The Estimative Index

Q.  Probably these are the most obvious questions: what is the Estimative Index? Can you explain us why you started studying tanks fertilization, and how did you ended up with the EI method?

A. It’s just a common sense thing many aquarist were already doing: large, frequent water changes and then dosing right afterwards. Weekly did not do as well as 2-3 times a week.
However you can reduce the water changes to once a week and dosing 2-3 times  by guessing what the maximum uptake might be. Easy.

The good part about this is that you no longer need to dose or worry much about having enough fertilizers; thus you do not need to test or worry about ppm’s; most are familiar with teaspoons for baking and cooking.

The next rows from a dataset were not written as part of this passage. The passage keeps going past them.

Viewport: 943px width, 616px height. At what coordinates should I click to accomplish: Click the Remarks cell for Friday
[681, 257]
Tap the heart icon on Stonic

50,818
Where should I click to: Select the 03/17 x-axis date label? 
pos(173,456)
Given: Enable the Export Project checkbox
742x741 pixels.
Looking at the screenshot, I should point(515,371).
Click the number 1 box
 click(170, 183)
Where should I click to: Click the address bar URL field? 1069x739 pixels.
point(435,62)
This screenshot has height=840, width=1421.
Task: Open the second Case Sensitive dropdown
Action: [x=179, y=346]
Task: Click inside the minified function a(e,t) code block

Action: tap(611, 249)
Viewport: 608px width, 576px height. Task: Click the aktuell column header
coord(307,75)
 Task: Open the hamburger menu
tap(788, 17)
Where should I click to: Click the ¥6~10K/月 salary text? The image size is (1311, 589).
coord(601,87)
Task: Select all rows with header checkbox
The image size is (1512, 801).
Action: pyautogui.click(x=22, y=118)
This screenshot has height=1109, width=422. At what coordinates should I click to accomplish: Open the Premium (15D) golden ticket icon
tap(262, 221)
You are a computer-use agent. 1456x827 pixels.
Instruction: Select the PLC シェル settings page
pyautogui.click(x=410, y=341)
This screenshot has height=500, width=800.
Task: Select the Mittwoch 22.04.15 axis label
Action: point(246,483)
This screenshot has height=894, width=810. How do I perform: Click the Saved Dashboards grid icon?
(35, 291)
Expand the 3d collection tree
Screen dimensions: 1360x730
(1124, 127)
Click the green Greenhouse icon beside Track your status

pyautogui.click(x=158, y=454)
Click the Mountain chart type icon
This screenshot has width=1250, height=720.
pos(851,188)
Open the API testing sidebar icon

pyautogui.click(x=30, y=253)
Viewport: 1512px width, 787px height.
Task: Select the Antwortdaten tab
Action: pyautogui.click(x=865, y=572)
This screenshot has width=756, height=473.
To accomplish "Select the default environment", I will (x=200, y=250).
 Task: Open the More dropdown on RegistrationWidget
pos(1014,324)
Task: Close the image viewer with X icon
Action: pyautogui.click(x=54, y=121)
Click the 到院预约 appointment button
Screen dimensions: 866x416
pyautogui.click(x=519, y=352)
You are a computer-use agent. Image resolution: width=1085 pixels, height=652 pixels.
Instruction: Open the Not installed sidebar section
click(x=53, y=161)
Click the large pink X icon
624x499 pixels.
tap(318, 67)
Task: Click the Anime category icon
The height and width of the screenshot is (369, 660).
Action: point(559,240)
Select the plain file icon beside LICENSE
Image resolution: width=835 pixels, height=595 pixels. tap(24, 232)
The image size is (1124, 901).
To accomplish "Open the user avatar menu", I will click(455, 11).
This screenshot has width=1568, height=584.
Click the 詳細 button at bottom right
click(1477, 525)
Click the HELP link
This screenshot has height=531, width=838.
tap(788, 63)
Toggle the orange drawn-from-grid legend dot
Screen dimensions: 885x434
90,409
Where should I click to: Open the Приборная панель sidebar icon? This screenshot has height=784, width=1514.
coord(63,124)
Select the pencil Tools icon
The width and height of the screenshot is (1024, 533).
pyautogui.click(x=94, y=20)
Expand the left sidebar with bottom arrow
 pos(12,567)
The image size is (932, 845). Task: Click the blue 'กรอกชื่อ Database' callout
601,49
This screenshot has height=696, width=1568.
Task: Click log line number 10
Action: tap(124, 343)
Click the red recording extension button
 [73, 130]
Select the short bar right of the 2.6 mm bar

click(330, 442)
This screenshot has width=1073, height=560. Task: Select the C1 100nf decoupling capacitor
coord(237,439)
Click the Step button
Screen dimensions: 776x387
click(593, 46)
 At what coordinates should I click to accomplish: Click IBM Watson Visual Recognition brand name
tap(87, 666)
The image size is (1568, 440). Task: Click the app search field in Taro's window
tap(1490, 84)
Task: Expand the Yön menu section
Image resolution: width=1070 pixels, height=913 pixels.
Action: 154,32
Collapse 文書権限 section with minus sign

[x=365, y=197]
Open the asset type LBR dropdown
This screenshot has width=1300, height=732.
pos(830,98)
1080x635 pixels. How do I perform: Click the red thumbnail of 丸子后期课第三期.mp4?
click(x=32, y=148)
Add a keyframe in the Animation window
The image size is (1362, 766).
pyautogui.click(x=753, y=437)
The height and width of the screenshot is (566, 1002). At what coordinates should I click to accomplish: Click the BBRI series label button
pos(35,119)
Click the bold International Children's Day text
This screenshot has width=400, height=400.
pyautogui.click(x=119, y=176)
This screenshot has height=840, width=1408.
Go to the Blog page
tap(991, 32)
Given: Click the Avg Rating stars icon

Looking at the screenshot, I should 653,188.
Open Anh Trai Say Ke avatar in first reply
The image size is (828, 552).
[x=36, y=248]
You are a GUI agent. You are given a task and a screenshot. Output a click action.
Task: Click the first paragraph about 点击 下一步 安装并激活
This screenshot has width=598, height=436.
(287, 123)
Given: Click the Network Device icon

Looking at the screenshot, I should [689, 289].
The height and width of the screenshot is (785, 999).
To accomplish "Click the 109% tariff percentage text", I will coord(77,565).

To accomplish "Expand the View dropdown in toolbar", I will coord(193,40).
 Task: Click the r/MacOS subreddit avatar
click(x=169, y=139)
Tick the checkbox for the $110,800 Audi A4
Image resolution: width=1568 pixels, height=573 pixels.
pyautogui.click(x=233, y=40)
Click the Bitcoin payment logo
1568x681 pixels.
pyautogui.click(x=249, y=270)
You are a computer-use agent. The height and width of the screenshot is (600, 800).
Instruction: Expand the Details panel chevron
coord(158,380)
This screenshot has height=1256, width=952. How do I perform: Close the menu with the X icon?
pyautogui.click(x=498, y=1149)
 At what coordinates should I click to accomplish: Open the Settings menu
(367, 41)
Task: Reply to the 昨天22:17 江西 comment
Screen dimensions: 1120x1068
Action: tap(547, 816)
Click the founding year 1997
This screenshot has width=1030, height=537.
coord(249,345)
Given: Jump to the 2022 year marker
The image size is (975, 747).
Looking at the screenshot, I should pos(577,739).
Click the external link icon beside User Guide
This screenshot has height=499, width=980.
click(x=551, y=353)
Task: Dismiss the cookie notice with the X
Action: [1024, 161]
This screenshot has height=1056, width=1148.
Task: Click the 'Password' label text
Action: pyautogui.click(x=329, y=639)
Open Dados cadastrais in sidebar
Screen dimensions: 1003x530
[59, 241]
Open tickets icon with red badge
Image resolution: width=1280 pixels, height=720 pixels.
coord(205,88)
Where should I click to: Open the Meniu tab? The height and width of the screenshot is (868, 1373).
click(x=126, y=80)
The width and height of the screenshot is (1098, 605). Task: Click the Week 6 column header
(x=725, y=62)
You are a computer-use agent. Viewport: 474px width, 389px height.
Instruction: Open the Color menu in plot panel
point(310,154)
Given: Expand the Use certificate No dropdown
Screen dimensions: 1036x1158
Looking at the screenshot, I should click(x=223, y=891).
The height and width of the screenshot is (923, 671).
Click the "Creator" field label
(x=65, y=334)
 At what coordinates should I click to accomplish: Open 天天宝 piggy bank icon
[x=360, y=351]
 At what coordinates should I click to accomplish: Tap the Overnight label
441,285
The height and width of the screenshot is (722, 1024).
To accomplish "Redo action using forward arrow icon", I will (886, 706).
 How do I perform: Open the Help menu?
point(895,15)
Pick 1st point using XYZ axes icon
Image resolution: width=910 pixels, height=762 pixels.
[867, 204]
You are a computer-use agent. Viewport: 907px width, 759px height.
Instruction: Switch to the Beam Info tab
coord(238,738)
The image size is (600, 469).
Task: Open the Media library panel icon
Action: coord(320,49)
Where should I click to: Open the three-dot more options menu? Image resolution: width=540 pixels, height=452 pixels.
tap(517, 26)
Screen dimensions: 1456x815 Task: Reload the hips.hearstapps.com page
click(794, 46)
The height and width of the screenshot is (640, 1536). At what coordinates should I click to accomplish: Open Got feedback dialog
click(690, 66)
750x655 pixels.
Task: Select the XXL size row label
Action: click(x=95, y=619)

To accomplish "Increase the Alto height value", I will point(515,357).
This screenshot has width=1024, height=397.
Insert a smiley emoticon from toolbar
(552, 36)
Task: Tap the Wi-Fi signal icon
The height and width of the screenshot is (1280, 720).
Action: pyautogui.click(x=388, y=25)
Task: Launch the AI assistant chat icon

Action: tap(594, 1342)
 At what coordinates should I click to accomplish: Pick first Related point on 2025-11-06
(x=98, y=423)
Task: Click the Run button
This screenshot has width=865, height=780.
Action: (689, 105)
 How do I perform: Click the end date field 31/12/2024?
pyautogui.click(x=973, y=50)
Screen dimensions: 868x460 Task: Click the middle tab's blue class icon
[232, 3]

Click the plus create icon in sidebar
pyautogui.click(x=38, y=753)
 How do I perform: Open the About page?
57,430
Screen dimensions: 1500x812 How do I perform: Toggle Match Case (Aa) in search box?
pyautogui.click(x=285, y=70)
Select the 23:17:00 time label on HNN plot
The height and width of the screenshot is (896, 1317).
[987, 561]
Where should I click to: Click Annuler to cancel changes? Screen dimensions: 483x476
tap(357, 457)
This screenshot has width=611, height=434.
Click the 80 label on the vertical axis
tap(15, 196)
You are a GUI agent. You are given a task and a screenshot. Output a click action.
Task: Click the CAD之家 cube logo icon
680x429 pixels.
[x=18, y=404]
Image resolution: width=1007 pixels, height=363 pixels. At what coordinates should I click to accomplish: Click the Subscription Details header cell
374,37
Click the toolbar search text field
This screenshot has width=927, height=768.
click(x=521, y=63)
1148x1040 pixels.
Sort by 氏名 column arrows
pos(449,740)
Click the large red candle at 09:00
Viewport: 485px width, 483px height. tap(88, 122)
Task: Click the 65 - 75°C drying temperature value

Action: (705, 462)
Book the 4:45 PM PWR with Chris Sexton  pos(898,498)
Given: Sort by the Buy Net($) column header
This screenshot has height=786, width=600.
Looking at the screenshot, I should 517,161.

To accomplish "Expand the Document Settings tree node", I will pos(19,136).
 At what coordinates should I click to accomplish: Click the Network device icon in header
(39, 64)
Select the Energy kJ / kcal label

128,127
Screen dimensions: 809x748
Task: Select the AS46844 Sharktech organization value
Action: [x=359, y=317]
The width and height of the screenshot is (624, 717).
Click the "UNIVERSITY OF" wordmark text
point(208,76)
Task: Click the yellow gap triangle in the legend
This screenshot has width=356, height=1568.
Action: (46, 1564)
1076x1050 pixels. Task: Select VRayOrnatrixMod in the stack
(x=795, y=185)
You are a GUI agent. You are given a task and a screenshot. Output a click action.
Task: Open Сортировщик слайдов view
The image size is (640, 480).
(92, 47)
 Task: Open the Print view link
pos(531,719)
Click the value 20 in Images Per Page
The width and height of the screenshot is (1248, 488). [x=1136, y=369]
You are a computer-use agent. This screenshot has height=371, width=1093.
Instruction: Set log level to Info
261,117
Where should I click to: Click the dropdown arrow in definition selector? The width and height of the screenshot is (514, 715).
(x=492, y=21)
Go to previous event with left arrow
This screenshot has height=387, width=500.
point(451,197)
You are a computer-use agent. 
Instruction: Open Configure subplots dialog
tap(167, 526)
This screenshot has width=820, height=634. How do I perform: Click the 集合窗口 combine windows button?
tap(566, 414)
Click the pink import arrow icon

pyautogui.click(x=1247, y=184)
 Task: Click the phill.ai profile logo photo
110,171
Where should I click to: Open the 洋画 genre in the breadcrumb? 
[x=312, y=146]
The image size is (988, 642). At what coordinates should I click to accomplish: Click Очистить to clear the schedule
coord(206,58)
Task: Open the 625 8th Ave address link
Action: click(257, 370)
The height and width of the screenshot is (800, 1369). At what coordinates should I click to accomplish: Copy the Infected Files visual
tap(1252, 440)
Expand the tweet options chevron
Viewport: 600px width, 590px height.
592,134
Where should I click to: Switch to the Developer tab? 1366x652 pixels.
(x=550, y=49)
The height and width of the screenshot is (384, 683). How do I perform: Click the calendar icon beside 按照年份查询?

So it’s simply adding non limiting fertilizers (but you can run it lean if you wish also) and doing a weekly water to prevent any build up of fertilizers.

Tom Barr Aquarium

The EI is, at 90%, PMDD by «The Krib» (; but I tossed in the PO43- dosing and got rid of the testing and upped the % water changes to 50% weekly to make the math easier. We did not have dosing calculators on line back then.

So none of this is really «my idea» per se. I just argued and found this mix worked well.

PMDD worked well for many, but many still had issues, whereas I did not.
My tap water had about 1 ppm PO43- and doing large frequent water changes helped a lot.
So the other plant hobbyist came to my home and noted the radical differences, and called my tap water «magic». Eventually they came back and tested it for PO43-. Tank was 0 to 0.2ppm, tap water was about 1.1 ppm. Clearly the PO43- was going somewhere, and the fact that high PO43- (over 0.2ppm) lead to algae was obviously false.

Q.  How and with what do you fertilize?

A. I fertilize 2-3 times a week, CO2 is rich  – if I use the gas – and I do not use glutaraldehyde.

I use these basic ferts:

  • KNO3 [potassium nitrate];
  • KH2PO4 [potassium dihydrogenphosphate];
  • one mix (3:1) of CaSO4 [calcium sulfate] and MgSO4 [magnesium sulfate] to raise GH;
  • one mix of trace elements (3:1:1) of CSM+B, iron chelated with DTPA e and gluconate iron.

Nicolatc’s note:
Plantex CSM fertilizer  contains: 1.5% magnesium, 0,10% copper chelated, 7.0% iron chelated, 2.0% manganese, 0.06% molybdenum, 0.40% zinc.
Plantex CMS + B it’s CMS recipe with the addition of 0.04% di boron (others producers add 0.8% of boron).

Q.  Do you have scheduled water changes?

A.  I do water changes, 2-3 times a week for the first month , then once a week for the next month. After that, not much, if at all.

You can use the TDS meters to decide when to do a water change.

Tom Barr Aquarium

For example: when the TDS meters senses about 300-400 µS higher than the water we used – tap water or rebuilt water – it’s time to do a water change.

Alternatively: after a water change it senses 200 µS but in 2-4 weeks it raises till 350-400 µS. It means that I have to reduce the fertilizers, or detect the limiting factor.

The advantage of the TDS meters is that it avoid us to do lots of test or do it at all; unfortunately it does not tell us which ion we are accumulating.

Q.  How do you choose plants?

R. I try and choose plants that share similar growth rates; some emergent plants are always a good idea for the first few months anyway.


Iwagumi style layouts are possible with some species: however growth rates are lower, leaf sizes are smaller and ,often, colors are less bright.
Some species hold the color, e.g. Alternathera reineckii does well for me when I grew it.